> **WHAT IS BEING ASKED**
Transcribe all of the data exactly, leaving nothing out.

> **PROVIDED RECORDS**
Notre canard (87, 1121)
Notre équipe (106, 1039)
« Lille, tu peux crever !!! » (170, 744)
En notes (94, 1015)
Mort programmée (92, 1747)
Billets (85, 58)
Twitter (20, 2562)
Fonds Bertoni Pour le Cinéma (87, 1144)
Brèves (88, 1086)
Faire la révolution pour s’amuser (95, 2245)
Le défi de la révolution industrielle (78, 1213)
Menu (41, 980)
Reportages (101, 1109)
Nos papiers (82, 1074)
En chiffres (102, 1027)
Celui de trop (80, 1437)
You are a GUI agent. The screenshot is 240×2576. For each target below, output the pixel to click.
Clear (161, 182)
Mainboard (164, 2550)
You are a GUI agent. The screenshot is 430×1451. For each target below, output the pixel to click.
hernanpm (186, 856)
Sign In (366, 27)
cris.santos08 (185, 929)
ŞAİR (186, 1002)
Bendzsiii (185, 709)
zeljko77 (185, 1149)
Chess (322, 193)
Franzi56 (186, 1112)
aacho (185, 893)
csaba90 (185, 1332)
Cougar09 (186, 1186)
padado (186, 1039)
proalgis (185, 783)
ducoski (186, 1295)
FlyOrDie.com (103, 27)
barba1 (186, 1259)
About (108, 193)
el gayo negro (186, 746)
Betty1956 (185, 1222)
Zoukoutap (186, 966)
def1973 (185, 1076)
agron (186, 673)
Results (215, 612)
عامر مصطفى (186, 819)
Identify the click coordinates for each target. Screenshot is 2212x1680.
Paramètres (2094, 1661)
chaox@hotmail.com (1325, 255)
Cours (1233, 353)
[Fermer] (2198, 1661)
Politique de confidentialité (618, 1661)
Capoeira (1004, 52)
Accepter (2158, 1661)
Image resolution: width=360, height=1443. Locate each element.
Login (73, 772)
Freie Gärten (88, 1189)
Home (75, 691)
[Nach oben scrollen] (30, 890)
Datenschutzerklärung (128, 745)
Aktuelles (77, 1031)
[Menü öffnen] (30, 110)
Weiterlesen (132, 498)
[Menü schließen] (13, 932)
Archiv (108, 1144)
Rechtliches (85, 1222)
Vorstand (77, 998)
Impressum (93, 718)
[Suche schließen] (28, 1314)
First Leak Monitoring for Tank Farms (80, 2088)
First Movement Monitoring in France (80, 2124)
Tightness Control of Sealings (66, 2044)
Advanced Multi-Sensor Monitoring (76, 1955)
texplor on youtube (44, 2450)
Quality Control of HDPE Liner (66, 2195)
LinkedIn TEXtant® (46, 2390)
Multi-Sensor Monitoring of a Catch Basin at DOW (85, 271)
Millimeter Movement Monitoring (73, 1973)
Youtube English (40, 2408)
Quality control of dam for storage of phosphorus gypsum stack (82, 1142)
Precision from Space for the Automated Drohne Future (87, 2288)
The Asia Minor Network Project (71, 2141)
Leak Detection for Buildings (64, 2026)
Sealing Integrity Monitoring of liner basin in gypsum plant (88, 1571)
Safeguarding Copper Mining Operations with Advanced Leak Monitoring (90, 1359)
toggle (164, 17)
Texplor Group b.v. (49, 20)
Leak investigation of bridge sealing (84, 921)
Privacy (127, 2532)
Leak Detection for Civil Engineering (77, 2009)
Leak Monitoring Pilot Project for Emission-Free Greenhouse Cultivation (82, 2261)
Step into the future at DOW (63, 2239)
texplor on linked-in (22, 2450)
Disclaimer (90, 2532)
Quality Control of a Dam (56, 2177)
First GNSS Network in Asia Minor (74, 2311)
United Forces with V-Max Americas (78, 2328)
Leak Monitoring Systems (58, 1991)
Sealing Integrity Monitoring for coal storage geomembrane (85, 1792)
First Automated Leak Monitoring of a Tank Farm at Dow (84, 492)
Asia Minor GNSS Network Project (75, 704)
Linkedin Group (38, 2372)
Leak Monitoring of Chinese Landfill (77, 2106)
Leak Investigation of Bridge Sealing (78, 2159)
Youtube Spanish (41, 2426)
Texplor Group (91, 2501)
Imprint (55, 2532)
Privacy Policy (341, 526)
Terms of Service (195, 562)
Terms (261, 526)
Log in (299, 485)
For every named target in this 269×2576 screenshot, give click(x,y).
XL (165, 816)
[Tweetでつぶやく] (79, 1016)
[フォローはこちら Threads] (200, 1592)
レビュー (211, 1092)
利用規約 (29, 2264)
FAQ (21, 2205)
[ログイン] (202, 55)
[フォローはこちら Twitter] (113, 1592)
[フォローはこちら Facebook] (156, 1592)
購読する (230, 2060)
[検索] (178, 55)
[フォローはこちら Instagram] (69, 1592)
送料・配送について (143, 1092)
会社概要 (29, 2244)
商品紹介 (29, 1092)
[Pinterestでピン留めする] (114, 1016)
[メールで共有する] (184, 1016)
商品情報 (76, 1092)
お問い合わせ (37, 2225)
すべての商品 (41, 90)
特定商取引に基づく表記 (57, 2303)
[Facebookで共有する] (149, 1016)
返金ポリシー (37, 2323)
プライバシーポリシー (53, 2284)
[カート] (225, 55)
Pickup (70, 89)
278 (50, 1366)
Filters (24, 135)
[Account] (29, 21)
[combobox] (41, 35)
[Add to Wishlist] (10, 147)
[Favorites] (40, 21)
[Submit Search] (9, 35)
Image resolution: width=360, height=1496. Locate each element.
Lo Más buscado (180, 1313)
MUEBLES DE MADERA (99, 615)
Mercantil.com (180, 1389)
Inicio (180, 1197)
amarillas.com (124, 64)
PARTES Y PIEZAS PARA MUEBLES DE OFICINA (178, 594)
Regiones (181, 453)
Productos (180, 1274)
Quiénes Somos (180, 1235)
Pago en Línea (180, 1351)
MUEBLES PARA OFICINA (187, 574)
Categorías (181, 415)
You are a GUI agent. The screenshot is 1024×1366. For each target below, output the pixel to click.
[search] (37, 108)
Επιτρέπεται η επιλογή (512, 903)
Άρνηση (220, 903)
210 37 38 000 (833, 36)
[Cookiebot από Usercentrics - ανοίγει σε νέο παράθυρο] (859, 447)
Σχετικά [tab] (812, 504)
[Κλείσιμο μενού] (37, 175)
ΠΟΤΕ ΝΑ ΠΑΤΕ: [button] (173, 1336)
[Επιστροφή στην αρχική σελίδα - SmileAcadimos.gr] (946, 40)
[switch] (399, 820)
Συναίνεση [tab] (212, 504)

> **SOLUTION**
Notre canard (87, 1121)
Notre équipe (106, 1039)
« Lille, tu peux crever !!! » (170, 744)
En notes (94, 1015)
Mort programmée (92, 1747)
Billets (85, 58)
Twitter (20, 2562)
Fonds Bertoni Pour le Cinéma (87, 1144)
Brèves (88, 1086)
Faire la révolution pour s’amuser (95, 2245)
Le défi de la révolution industrielle (78, 1213)
Menu (41, 980)
Reportages (101, 1109)
Nos papiers (82, 1074)
En chiffres (102, 1027)
Celui de trop (80, 1437)
You are a GUI agent. The screenshot is 240×2576. For each target below, output the pixel to click.
Clear (161, 182)
Mainboard (164, 2550)
You are a GUI agent. The screenshot is 430×1451. For each target below, output the pixel to click.
hernanpm (186, 856)
Sign In (366, 27)
cris.santos08 (185, 929)
ŞAİR (186, 1002)
Bendzsiii (185, 709)
zeljko77 (185, 1149)
Chess (322, 193)
Franzi56 (186, 1112)
aacho (185, 893)
csaba90 (185, 1332)
Cougar09 (186, 1186)
padado (186, 1039)
proalgis (185, 783)
ducoski (186, 1295)
FlyOrDie.com (103, 27)
barba1 (186, 1259)
About (108, 193)
el gayo negro (186, 746)
Betty1956 (185, 1222)
Zoukoutap (186, 966)
def1973 (185, 1076)
agron (186, 673)
Results (215, 612)
عامر مصطفى (186, 819)
Identify the click coordinates for each target. Screenshot is 2212x1680.
Paramètres (2094, 1661)
chaox@hotmail.com (1325, 255)
Cours (1233, 353)
[Fermer] (2198, 1661)
Politique de confidentialité (618, 1661)
Capoeira (1004, 52)
Accepter (2158, 1661)
Image resolution: width=360, height=1443. Locate each element.
Login (73, 772)
Freie Gärten (88, 1189)
Home (75, 691)
[Nach oben scrollen] (30, 890)
Datenschutzerklärung (128, 745)
Aktuelles (77, 1031)
[Menü öffnen] (30, 110)
Weiterlesen (132, 498)
[Menü schließen] (13, 932)
Archiv (108, 1144)
Rechtliches (85, 1222)
Vorstand (77, 998)
Impressum (93, 718)
[Suche schließen] (28, 1314)
First Leak Monitoring for Tank Farms (80, 2088)
First Movement Monitoring in France (80, 2124)
Tightness Control of Sealings (66, 2044)
Advanced Multi-Sensor Monitoring (76, 1955)
texplor on youtube (44, 2450)
Quality Control of HDPE Liner (66, 2195)
LinkedIn TEXtant® (46, 2390)
Multi-Sensor Monitoring of a Catch Basin at DOW (85, 271)
Millimeter Movement Monitoring (73, 1973)
Youtube English (40, 2408)
Quality control of dam for storage of phosphorus gypsum stack (82, 1142)
Precision from Space for the Automated Drohne Future (87, 2288)
The Asia Minor Network Project (71, 2141)
Leak Detection for Buildings (64, 2026)
Sealing Integrity Monitoring of liner basin in gypsum plant (88, 1571)
Safeguarding Copper Mining Operations with Advanced Leak Monitoring (90, 1359)
toggle (164, 17)
Texplor Group b.v. (49, 20)
Leak investigation of bridge sealing (84, 921)
Privacy (127, 2532)
Leak Detection for Civil Engineering (77, 2009)
Leak Monitoring Pilot Project for Emission-Free Greenhouse Cultivation (82, 2261)
Step into the future at DOW (63, 2239)
texplor on linked-in (22, 2450)
Disclaimer (90, 2532)
Quality Control of a Dam (56, 2177)
First GNSS Network in Asia Minor (74, 2311)
United Forces with V-Max Americas (78, 2328)
Leak Monitoring Systems (58, 1991)
Sealing Integrity Monitoring for coal storage geomembrane (85, 1792)
First Automated Leak Monitoring of a Tank Farm at Dow (84, 492)
Asia Minor GNSS Network Project (75, 704)
Linkedin Group (38, 2372)
Leak Monitoring of Chinese Landfill (77, 2106)
Leak Investigation of Bridge Sealing (78, 2159)
Youtube Spanish (41, 2426)
Texplor Group (91, 2501)
Imprint (55, 2532)
Privacy Policy (341, 526)
Terms of Service (195, 562)
Terms (261, 526)
Log in (299, 485)
For every named target in this 269×2576 screenshot, give click(x,y).
XL (165, 816)
[Tweetでつぶやく] (79, 1016)
[フォローはこちら Threads] (200, 1592)
レビュー (211, 1092)
利用規約 (29, 2264)
FAQ (21, 2205)
[ログイン] (202, 55)
[フォローはこちら Twitter] (113, 1592)
[フォローはこちら Facebook] (156, 1592)
購読する (230, 2060)
[検索] (178, 55)
[フォローはこちら Instagram] (69, 1592)
送料・配送について (143, 1092)
会社概要 (29, 2244)
商品紹介 (29, 1092)
[Pinterestでピン留めする] (114, 1016)
[メールで共有する] (184, 1016)
商品情報 (76, 1092)
お問い合わせ (37, 2225)
すべての商品 (41, 90)
特定商取引に基づく表記 (57, 2303)
[Facebookで共有する] (149, 1016)
返金ポリシー (37, 2323)
プライバシーポリシー (53, 2284)
[カート] (225, 55)
Pickup (70, 89)
278 (50, 1366)
Filters (24, 135)
[Account] (29, 21)
[combobox] (41, 35)
[Add to Wishlist] (10, 147)
[Favorites] (40, 21)
[Submit Search] (9, 35)
Image resolution: width=360, height=1496. Locate each element.
Lo Más buscado (180, 1313)
MUEBLES DE MADERA (99, 615)
Mercantil.com (180, 1389)
Inicio (180, 1197)
amarillas.com (124, 64)
PARTES Y PIEZAS PARA MUEBLES DE OFICINA (178, 594)
Regiones (181, 453)
Productos (180, 1274)
Quiénes Somos (180, 1235)
Pago en Línea (180, 1351)
MUEBLES PARA OFICINA (187, 574)
Categorías (181, 415)
You are a GUI agent. The screenshot is 1024×1366. For each target below, output the pixel to click.
[search] (37, 108)
Επιτρέπεται η επιλογή (512, 903)
Άρνηση (220, 903)
210 37 38 000 (833, 36)
[Cookiebot από Usercentrics - ανοίγει σε νέο παράθυρο] (859, 447)
Σχετικά [tab] (812, 504)
[Κλείσιμο μενού] (37, 175)
ΠΟΤΕ ΝΑ ΠΑΤΕ: [button] (173, 1336)
[Επιστροφή στην αρχική σελίδα - SmileAcadimos.gr] (946, 40)
[switch] (399, 820)
Συναίνεση [tab] (212, 504)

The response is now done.